To request delisting from a divestment list, companies must typically submit a letter to a state agency explaining why the factual basis for potential divestment is inaccurate or why the company does not otherwise meet the specific criteria for divestment. Some states instruct companies to submit delisting requests to the third-party research firm that originally identified the company and to negotiate delisting directly with that firm. In our experience, most states and localities are receptive to delisting requests submitted by companies that have terminated sanctioned country business since being subjected to divestment.

IV. Conclusion

Given the broad political support for sanctions at different levels of the U.S. government, we are likely to see growing numbers of state/local divestment measures adopted pursuant to federal authorities. Non-U.S. companies with past or current business activities in sanctioned countries and with good arguments against potential divestment actions must remain vigilant about the various types of state/local divestment efforts.

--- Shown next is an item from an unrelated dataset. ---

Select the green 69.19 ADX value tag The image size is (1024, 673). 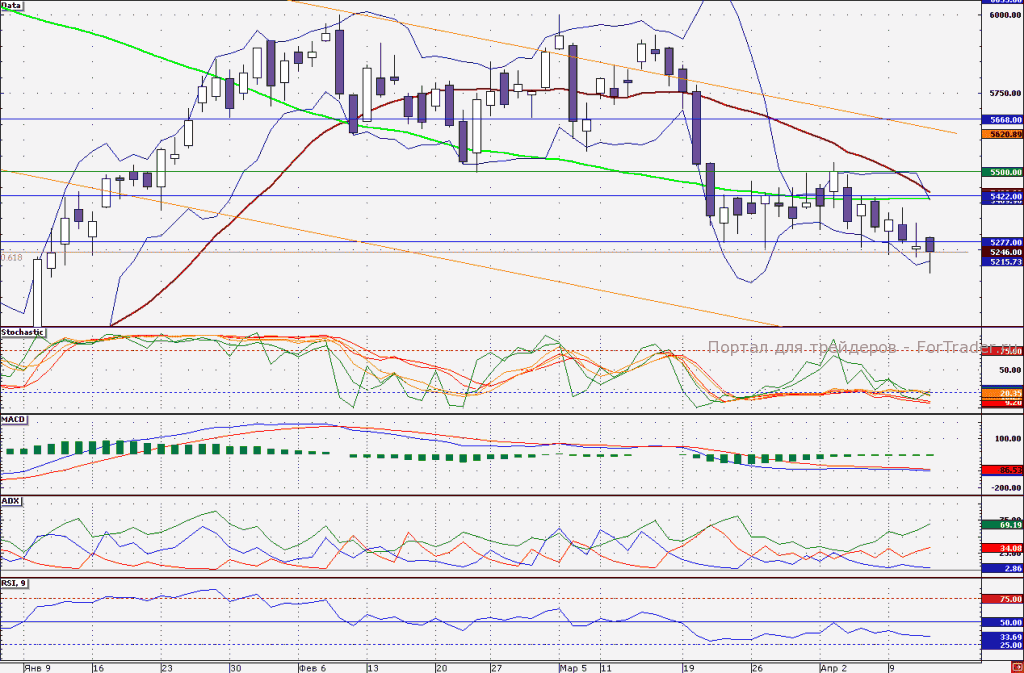1002,524
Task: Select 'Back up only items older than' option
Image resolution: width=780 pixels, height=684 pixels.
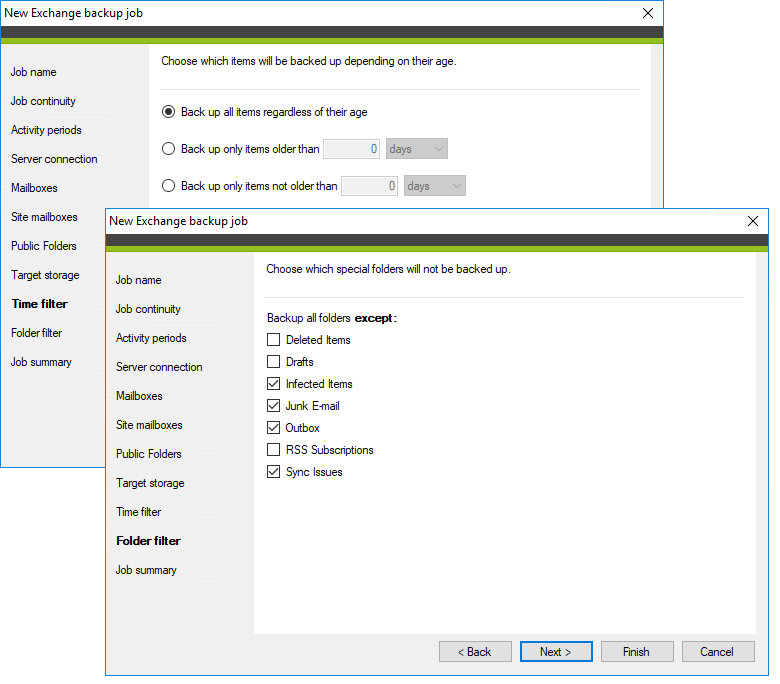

More practically, such non-U.S. companies should ensure that divestment inquiries from state/local governments or third-party research firms are reviewed and addressed promptly and appropriately, regardless of where the inquiries are received within the company. Prompt, effective, and persuasive responses to divestment inquiries can mitigate in many ways the potential risk of a company being subject to divestment.

Alexandre Lamy and Maria van Wagenberg are both associates in Baker & McKenzie's International Trade Compliance and Customs Practice Group in Washington, D.C. Mr. Lamy and Ms. van Wagenberg advise clients on a variety of export controls, sanctions, anti-corruption, and corporate compliance issues. Mr. Lamy serves on the steering group for the ABA Section of International Law's Export Controls & Economic Sanctions Committee.